Data pulled from Data.world. The two datasets are related to red and white variants of the Portuguese "Vinho Verde" wine. Number of wines representing datapoints: red wine - 1599; white wine - 4898. 11 features were utilized (reference: (https://data.world/food/wine-quality)).
- Analyze wine composition data and the 3-9 quality classification
- Establish a baseline classification for wine target value
- Generate a model that beats the baseline in acuracy
- Acquisition
- two datasets on Red and White wine pulled from Data.world
- Preparation
- two data sets merged
- checked for nulls (there were none)
- created column for color of wine (see data dictionary)
- outliers removed
- data split into Train, Validate, and Test sets
- Exploration
- vizualizaitons
- bivariate stats analysis
- see below
- Feature Engineering
- dummies created
- clustering experimented with (see below)
- Is the average alcohol content in low quality wine significantly lower than the alcohol content in high quality wine?

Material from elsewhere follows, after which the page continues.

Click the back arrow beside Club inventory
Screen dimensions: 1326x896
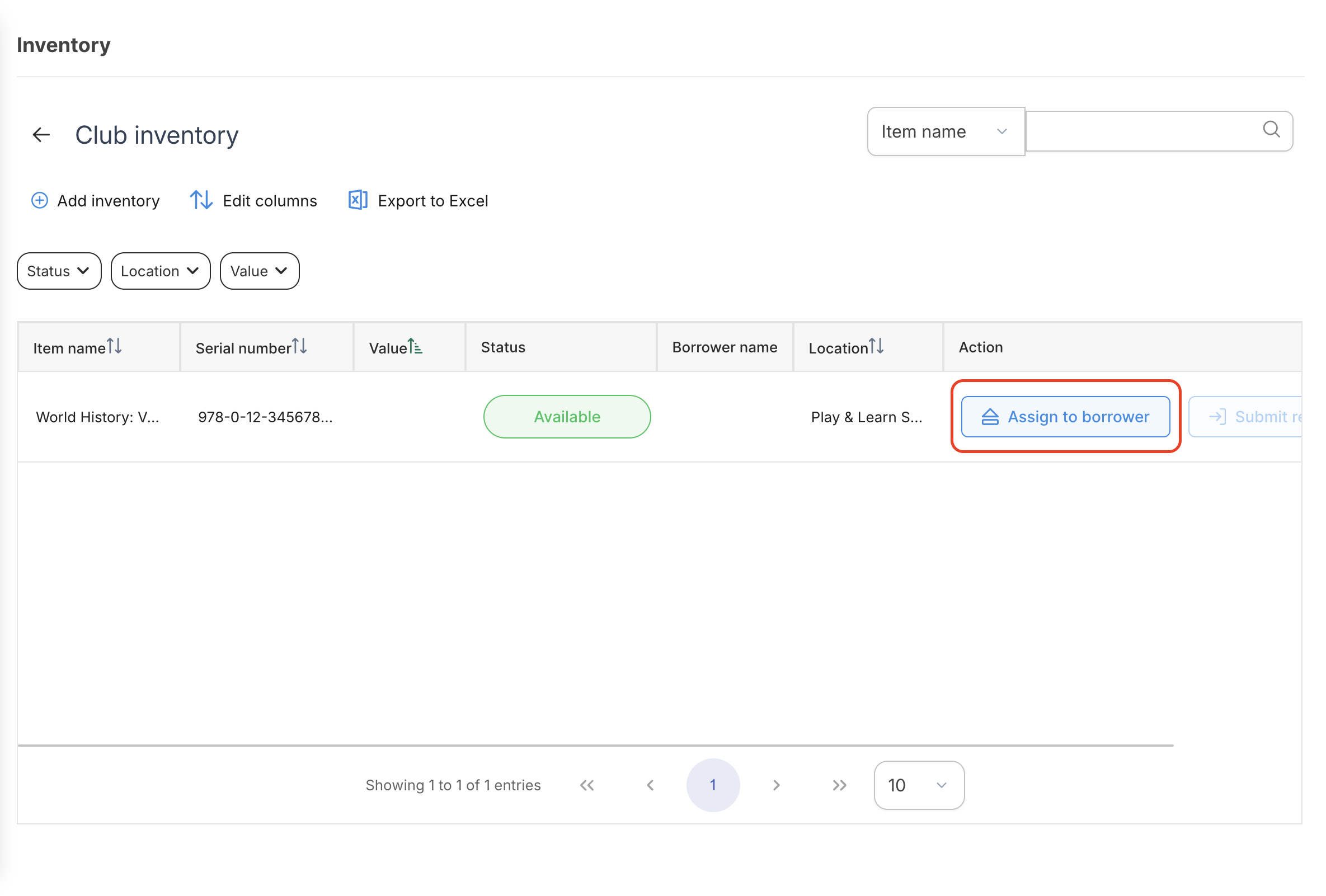coord(41,135)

- 𝐻0 : There is no difference the average alcohol content between wines with a quality of less than 5 and wines with a quality greater than 7
- 𝐻𝑎 : The average alcohol content of wines with a quality less than 6 is significantlly lower than the average alcohol content of wines with a quality greater than 6
- Is the average chloride in high quality wine significantly lower than the average chloride for all wines?
- 𝐻0 : There is no difference the average chloride in wines with a quality greater than 6 and the average chloride in all wines
- 𝐻𝑎 : The average chloride of wines with a quality greater than 6 is significantlly lower than the average chloride of all wines
- Is the average citric acid in low quality wine significantly lower than the average citric acid in high quality wines?
- 𝐻0 : There is no difference the average citric acid in wines with quality lower than 6 and the average citric acid in wines with quality greater than 6
- 𝐻𝑎 : The average citric acid of wines with quality lower than 6 is significantlly lower than the average citric acid of wines with quality greater than 6
*Is the average pH in low quality wine significantly lower than the average pH in high quality wines?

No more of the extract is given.